*Activity*
In the listing below, find the line containing "1586x716 pixels. At" and the line containing "Open the Home". Repeat exactly those two lines and every line between them.

★ ★ ★

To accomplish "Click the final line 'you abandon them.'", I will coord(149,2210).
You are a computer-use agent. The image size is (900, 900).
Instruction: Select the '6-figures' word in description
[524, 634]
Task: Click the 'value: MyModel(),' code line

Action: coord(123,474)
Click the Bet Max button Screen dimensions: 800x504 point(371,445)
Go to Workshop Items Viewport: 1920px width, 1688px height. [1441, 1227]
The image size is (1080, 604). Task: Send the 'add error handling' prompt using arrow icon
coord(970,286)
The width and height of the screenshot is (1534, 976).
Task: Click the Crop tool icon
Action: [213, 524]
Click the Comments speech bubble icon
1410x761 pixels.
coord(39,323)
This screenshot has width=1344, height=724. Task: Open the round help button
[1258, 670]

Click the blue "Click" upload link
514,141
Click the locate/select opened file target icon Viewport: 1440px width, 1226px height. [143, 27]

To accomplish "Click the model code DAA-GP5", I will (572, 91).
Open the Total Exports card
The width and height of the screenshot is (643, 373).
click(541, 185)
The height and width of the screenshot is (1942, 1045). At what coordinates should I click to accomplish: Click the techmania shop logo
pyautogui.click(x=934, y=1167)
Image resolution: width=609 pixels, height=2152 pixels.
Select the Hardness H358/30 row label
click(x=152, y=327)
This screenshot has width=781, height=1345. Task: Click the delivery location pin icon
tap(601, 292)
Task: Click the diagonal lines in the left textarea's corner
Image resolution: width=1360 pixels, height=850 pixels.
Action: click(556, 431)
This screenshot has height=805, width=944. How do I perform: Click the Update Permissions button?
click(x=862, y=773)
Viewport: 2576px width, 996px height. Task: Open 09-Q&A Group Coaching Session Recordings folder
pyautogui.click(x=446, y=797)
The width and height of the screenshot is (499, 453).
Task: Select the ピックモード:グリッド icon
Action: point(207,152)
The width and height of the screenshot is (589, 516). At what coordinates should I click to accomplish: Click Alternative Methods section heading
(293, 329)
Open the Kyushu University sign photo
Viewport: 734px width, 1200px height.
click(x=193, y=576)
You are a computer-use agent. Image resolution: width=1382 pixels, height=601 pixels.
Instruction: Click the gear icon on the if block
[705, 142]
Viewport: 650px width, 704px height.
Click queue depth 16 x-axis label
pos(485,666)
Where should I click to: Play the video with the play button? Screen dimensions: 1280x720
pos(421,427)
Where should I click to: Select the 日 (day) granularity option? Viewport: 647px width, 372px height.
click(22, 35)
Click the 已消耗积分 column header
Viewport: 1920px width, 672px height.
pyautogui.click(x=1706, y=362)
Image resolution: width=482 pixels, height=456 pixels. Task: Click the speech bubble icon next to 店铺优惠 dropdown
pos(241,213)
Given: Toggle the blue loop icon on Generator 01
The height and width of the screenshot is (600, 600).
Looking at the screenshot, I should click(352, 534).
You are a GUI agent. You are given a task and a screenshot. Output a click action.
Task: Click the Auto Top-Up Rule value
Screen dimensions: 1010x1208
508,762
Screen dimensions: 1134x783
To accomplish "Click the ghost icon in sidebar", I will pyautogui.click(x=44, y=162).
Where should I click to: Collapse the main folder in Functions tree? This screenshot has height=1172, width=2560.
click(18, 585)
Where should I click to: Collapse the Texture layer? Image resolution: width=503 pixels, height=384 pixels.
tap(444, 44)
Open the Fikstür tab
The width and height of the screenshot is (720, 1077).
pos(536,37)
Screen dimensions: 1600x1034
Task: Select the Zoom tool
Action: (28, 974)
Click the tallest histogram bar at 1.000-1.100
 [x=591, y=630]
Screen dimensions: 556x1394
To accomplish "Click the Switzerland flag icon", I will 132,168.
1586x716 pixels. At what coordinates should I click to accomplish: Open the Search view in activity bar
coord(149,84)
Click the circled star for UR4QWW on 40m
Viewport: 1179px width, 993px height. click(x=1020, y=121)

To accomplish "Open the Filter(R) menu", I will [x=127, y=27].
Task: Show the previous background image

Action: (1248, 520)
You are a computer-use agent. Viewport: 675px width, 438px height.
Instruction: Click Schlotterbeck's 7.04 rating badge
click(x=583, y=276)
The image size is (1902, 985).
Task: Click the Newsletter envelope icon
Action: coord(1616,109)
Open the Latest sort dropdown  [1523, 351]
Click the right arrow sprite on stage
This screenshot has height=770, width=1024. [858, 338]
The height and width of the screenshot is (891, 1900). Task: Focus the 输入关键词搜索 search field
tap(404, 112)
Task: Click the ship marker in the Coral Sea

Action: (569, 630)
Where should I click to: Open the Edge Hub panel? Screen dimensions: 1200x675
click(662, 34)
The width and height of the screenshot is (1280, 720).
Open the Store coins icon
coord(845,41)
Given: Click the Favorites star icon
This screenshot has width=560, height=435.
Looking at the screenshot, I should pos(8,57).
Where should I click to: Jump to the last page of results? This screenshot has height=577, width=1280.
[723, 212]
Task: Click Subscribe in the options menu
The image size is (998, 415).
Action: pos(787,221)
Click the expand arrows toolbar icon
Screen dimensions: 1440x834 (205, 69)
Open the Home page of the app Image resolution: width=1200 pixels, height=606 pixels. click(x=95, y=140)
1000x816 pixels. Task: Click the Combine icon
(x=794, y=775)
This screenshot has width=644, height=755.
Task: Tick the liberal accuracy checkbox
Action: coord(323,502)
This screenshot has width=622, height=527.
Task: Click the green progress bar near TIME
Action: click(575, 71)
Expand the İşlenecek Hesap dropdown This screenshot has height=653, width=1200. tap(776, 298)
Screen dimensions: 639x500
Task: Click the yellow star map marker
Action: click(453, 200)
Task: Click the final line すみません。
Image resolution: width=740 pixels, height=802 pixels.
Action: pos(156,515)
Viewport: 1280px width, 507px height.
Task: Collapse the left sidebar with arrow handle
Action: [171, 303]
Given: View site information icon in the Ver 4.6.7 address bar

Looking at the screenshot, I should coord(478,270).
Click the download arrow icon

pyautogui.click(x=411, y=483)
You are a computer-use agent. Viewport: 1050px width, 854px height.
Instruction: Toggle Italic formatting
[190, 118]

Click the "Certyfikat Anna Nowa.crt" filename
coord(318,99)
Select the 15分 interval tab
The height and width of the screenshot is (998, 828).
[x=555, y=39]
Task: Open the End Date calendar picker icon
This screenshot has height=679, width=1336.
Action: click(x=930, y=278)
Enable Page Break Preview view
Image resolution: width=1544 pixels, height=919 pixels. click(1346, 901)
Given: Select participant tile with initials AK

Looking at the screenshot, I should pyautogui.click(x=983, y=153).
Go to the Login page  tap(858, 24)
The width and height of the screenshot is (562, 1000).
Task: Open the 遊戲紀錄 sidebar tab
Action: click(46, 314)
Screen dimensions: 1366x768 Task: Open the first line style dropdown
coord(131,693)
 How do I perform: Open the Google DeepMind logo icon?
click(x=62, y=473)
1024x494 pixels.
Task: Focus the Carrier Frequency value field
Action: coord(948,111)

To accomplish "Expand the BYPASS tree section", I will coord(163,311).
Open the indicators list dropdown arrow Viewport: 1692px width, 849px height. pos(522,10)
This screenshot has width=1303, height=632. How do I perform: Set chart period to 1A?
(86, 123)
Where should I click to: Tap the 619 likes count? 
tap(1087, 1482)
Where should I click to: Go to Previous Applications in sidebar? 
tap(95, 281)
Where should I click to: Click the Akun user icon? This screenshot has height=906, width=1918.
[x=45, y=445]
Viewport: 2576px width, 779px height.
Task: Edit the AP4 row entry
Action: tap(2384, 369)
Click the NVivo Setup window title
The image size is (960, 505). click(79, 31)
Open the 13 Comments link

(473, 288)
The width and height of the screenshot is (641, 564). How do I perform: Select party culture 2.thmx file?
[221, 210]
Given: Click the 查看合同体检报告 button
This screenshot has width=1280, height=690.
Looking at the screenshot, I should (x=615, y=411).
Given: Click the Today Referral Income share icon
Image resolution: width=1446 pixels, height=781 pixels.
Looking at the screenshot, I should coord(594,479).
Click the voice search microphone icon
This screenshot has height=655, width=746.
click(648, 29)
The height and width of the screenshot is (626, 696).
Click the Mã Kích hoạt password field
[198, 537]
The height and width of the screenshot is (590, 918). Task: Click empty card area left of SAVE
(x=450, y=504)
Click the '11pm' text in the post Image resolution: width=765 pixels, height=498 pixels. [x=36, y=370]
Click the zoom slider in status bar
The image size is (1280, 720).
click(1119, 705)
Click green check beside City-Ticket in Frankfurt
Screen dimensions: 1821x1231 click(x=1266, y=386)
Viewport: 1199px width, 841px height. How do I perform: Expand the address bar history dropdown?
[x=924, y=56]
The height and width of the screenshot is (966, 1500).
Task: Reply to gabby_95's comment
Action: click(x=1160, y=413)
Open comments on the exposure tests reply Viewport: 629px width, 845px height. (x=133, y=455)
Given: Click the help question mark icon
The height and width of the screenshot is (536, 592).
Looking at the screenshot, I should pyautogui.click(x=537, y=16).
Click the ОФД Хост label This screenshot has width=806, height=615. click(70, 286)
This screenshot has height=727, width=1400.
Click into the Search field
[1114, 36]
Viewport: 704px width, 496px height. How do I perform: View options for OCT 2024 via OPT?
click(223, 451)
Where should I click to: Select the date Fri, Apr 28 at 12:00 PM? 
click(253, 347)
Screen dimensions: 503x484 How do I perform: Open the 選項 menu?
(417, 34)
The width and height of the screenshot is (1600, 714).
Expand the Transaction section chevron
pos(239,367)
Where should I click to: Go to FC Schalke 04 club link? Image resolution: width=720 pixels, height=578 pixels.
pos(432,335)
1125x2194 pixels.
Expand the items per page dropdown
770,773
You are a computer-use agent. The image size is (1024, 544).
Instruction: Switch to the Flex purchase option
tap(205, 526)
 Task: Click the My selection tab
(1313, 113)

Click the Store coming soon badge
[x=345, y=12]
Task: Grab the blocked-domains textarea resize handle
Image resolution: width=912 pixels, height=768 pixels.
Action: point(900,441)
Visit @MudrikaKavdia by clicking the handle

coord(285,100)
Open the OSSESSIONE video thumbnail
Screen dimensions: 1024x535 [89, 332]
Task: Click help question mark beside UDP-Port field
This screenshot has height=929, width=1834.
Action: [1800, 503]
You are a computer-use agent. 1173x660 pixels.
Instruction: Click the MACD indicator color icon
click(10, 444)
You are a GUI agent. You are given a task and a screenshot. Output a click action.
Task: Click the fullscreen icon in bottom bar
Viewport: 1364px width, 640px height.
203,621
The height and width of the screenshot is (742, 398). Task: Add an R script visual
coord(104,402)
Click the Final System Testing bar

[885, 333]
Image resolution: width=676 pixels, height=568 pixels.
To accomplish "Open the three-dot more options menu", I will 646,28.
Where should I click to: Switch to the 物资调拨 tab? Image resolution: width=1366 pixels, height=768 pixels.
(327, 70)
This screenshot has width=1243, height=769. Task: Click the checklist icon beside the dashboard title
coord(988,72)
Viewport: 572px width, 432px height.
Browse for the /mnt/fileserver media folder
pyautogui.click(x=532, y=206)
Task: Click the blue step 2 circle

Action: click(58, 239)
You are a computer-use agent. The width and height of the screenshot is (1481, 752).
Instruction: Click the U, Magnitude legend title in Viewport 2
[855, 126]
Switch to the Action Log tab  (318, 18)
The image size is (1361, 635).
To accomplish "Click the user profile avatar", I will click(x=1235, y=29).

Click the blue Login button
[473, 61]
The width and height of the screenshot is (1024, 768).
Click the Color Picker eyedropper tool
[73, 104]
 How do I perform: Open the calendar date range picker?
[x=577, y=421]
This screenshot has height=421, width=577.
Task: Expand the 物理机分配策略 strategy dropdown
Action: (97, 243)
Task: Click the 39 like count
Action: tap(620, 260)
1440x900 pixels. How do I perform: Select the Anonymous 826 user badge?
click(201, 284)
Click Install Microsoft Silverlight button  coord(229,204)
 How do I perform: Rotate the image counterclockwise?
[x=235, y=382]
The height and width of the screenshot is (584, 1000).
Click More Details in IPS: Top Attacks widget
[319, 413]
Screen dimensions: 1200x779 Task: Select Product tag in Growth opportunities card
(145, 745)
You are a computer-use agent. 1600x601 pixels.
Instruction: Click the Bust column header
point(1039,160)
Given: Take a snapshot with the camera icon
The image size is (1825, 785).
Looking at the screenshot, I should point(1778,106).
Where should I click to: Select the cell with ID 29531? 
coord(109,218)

★ ★ ★

*Task response*
1586x716 pixels. At what coordinates should I click to accomplish: Open the Search view in activity bar
coord(149,84)
Click the circled star for UR4QWW on 40m
Viewport: 1179px width, 993px height. click(x=1020, y=121)

To accomplish "Open the Filter(R) menu", I will [x=127, y=27].
Task: Show the previous background image

Action: (1248, 520)
You are a computer-use agent. Viewport: 675px width, 438px height.
Instruction: Click Schlotterbeck's 7.04 rating badge
click(x=583, y=276)
The image size is (1902, 985).
Task: Click the Newsletter envelope icon
Action: coord(1616,109)
Open the Latest sort dropdown  [1523, 351]
Click the right arrow sprite on stage
This screenshot has height=770, width=1024. [858, 338]
The height and width of the screenshot is (891, 1900). Task: Focus the 输入关键词搜索 search field
tap(404, 112)
Task: Click the ship marker in the Coral Sea

Action: (569, 630)
Where should I click to: Open the Edge Hub panel? Screen dimensions: 1200x675
click(662, 34)
The width and height of the screenshot is (1280, 720).
Open the Store coins icon
coord(845,41)
Given: Click the Favorites star icon
This screenshot has width=560, height=435.
Looking at the screenshot, I should pos(8,57).
Where should I click to: Jump to the last page of results? This screenshot has height=577, width=1280.
[723, 212]
Task: Click Subscribe in the options menu
The image size is (998, 415).
Action: pos(787,221)
Click the expand arrows toolbar icon
Screen dimensions: 1440x834 (205, 69)
Open the Home page of the app Image resolution: width=1200 pixels, height=606 pixels. click(x=95, y=140)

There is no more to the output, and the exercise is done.